→ Records for processing
================
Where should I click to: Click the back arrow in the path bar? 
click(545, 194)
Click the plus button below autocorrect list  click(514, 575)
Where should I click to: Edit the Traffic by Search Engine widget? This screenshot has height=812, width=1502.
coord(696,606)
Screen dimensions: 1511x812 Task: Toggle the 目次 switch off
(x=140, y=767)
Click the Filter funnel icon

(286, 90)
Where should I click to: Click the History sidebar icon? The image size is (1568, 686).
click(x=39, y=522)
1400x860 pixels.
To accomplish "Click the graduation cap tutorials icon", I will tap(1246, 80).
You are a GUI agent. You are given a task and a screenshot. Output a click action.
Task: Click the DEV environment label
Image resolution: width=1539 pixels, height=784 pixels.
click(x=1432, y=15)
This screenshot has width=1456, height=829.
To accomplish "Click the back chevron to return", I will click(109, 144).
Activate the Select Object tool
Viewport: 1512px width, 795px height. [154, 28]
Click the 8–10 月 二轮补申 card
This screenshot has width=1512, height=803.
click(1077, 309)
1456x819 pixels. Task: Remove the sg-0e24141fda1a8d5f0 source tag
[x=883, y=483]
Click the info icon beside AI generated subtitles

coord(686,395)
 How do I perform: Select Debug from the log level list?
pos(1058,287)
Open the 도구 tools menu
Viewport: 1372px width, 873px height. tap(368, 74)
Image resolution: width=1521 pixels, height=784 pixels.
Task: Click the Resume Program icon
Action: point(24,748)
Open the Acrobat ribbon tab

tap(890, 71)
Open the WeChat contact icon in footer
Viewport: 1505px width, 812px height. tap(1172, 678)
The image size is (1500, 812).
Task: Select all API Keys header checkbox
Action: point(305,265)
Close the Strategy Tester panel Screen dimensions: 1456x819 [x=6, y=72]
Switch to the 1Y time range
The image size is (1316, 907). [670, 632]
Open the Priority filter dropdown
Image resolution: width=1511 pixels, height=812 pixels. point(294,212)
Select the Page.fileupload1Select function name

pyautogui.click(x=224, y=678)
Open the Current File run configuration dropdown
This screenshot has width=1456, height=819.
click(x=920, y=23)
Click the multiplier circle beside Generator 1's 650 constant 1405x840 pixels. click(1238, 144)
================
→ Exercise directions
Repeat the whole listing, keeping every word exactly as it is.

→ Answer box
Where should I click to: Click the back arrow in the path bar? 
click(545, 194)
Click the plus button below autocorrect list  click(514, 575)
Where should I click to: Edit the Traffic by Search Engine widget? This screenshot has height=812, width=1502.
coord(696,606)
Screen dimensions: 1511x812 Task: Toggle the 目次 switch off
(x=140, y=767)
Click the Filter funnel icon

(286, 90)
Where should I click to: Click the History sidebar icon? The image size is (1568, 686).
click(x=39, y=522)
1400x860 pixels.
To accomplish "Click the graduation cap tutorials icon", I will tap(1246, 80).
You are a GUI agent. You are given a task and a screenshot. Output a click action.
Task: Click the DEV environment label
Image resolution: width=1539 pixels, height=784 pixels.
click(x=1432, y=15)
This screenshot has width=1456, height=829.
To accomplish "Click the back chevron to return", I will click(109, 144).
Activate the Select Object tool
Viewport: 1512px width, 795px height. [154, 28]
Click the 8–10 月 二轮补申 card
This screenshot has width=1512, height=803.
click(1077, 309)
1456x819 pixels. Task: Remove the sg-0e24141fda1a8d5f0 source tag
[x=883, y=483]
Click the info icon beside AI generated subtitles

coord(686,395)
 How do I perform: Select Debug from the log level list?
pos(1058,287)
Open the 도구 tools menu
Viewport: 1372px width, 873px height. tap(368, 74)
Image resolution: width=1521 pixels, height=784 pixels.
Task: Click the Resume Program icon
Action: point(24,748)
Open the Acrobat ribbon tab

tap(890, 71)
Open the WeChat contact icon in footer
Viewport: 1505px width, 812px height. tap(1172, 678)
The image size is (1500, 812).
Task: Select all API Keys header checkbox
Action: point(305,265)
Close the Strategy Tester panel Screen dimensions: 1456x819 [x=6, y=72]
Switch to the 1Y time range
The image size is (1316, 907). [670, 632]
Open the Priority filter dropdown
Image resolution: width=1511 pixels, height=812 pixels. point(294,212)
Select the Page.fileupload1Select function name

pyautogui.click(x=224, y=678)
Open the Current File run configuration dropdown
This screenshot has width=1456, height=819.
click(x=920, y=23)
Click the multiplier circle beside Generator 1's 650 constant 1405x840 pixels. click(1238, 144)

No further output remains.